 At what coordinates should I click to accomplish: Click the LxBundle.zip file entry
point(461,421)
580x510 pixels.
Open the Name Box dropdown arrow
====
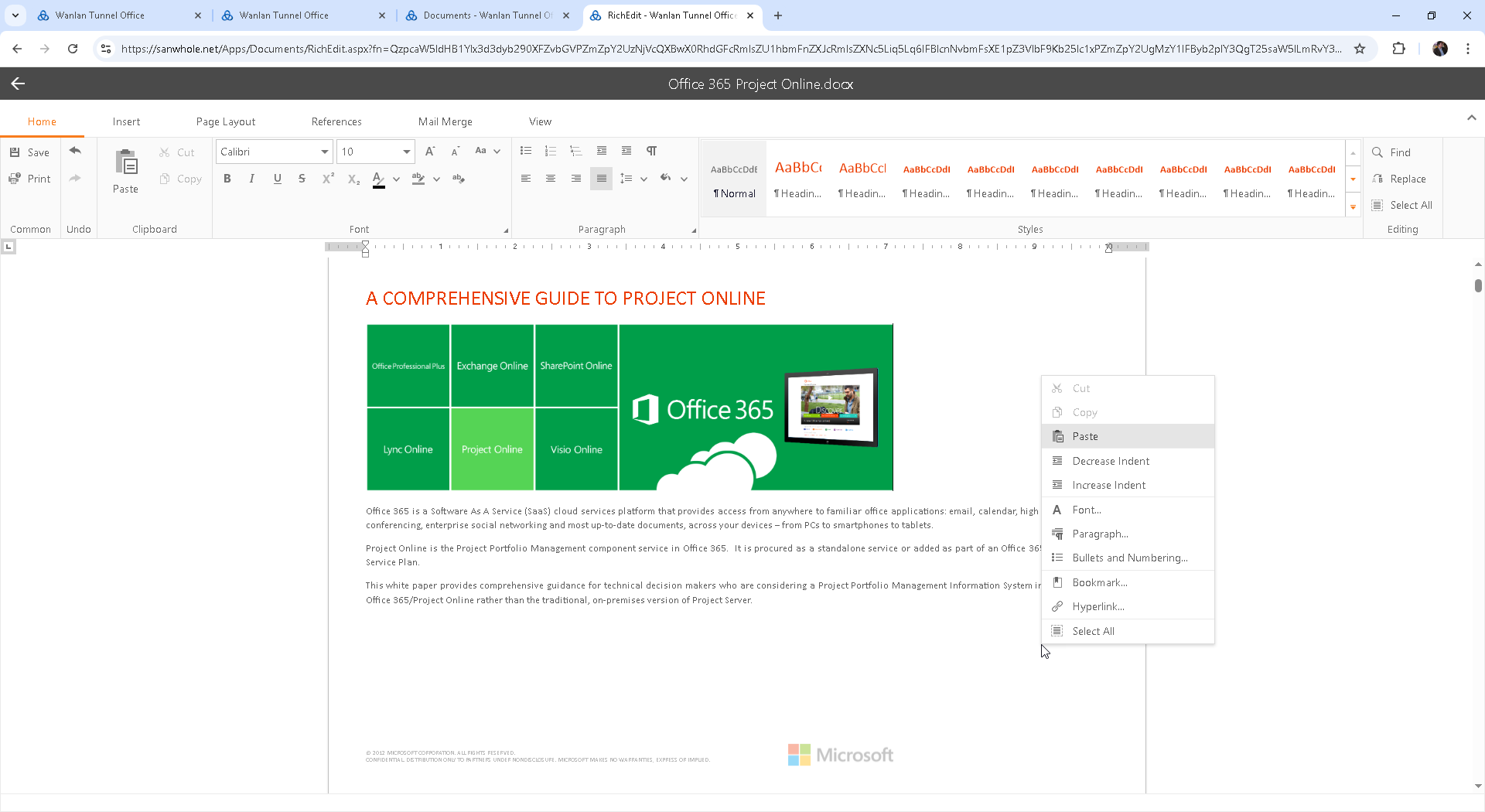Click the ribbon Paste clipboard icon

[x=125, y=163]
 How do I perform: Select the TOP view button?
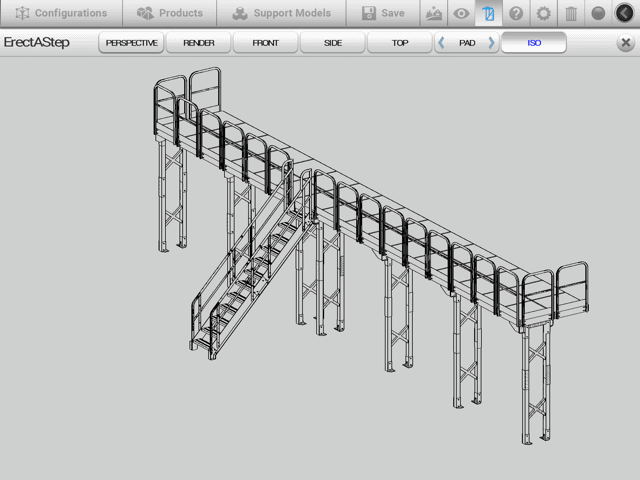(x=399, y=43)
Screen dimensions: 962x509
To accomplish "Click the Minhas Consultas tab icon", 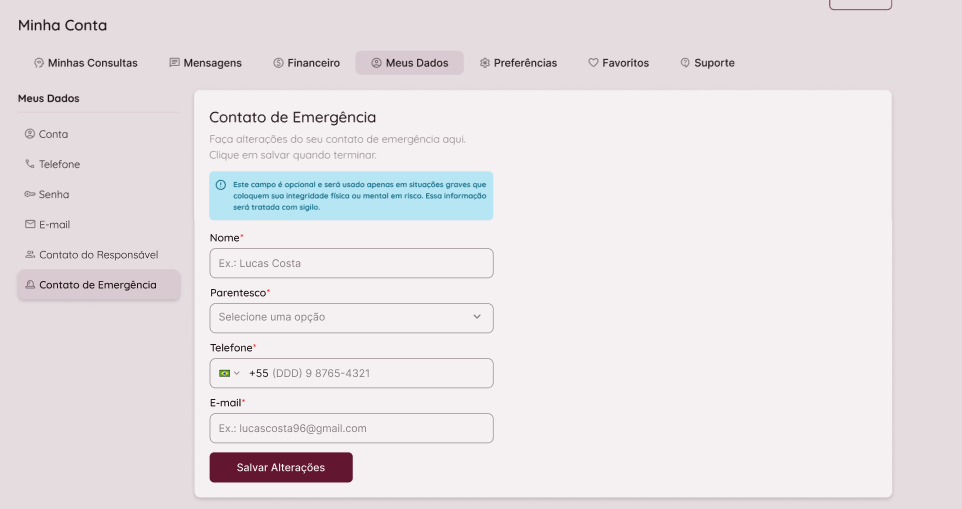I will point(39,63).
====
A verbatim transcription is needed of the lines above, starting at the line with "At what coordinates" and ending at the line with "Open the Name Box dropdown arrow", both included, and of nothing else.

 At what coordinates should I click to accomplish: Click the LxBundle.zip file entry
point(461,421)
580x510 pixels.
Open the Name Box dropdown arrow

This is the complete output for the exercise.